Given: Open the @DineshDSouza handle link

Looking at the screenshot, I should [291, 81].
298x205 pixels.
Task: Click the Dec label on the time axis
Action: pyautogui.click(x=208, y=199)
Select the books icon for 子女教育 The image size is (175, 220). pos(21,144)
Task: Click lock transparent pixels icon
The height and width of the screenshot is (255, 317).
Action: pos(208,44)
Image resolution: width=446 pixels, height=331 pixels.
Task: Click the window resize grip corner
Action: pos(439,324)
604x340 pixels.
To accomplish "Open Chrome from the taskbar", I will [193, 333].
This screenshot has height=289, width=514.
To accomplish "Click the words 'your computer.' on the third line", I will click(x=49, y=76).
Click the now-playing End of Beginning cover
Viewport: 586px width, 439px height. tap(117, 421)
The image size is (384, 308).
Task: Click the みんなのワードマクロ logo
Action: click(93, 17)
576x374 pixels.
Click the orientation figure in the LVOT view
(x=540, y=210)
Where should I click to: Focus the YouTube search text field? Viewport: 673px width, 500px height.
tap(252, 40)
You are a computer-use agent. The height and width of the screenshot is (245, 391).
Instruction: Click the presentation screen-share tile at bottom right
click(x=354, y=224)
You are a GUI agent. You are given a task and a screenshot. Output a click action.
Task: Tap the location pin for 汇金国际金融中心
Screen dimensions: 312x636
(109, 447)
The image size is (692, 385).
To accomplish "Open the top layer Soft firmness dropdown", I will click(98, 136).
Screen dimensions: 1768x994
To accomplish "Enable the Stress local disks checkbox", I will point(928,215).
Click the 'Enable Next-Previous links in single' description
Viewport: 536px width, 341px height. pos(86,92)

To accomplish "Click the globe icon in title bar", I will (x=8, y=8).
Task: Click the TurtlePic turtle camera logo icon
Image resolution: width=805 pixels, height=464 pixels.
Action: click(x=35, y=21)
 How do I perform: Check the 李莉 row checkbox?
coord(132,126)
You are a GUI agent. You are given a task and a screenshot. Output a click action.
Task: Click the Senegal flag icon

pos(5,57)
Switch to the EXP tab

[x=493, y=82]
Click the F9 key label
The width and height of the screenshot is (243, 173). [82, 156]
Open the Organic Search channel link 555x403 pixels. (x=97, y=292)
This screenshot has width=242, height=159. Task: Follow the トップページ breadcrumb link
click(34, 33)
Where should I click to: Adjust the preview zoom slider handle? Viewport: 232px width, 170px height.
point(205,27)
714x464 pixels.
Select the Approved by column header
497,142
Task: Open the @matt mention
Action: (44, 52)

# # # #

DESCRIPTION OF THE TASK: Your answer should consist only of the lines from the one that holds "Open the Organic" to the end of the entries above, both ends included, each repeated exactly.

OUTPUT FOR THIS TASK:
Open the Organic Search channel link 555x403 pixels. (x=97, y=292)
This screenshot has width=242, height=159. Task: Follow the トップページ breadcrumb link
click(34, 33)
Where should I click to: Adjust the preview zoom slider handle? Viewport: 232px width, 170px height.
point(205,27)
714x464 pixels.
Select the Approved by column header
497,142
Task: Open the @matt mention
Action: (44, 52)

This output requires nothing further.